- Task objective
Please give an exact transcription of the records shown below.

START Data under study

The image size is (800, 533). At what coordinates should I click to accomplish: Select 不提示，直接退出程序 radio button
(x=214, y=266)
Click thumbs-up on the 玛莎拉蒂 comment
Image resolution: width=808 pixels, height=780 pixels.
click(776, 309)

END Data under study

- Written reply
The image size is (800, 533). At what coordinates should I click to accomplish: Select 不提示，直接退出程序 radio button
(x=214, y=266)
Click thumbs-up on the 玛莎拉蒂 comment
Image resolution: width=808 pixels, height=780 pixels.
click(776, 309)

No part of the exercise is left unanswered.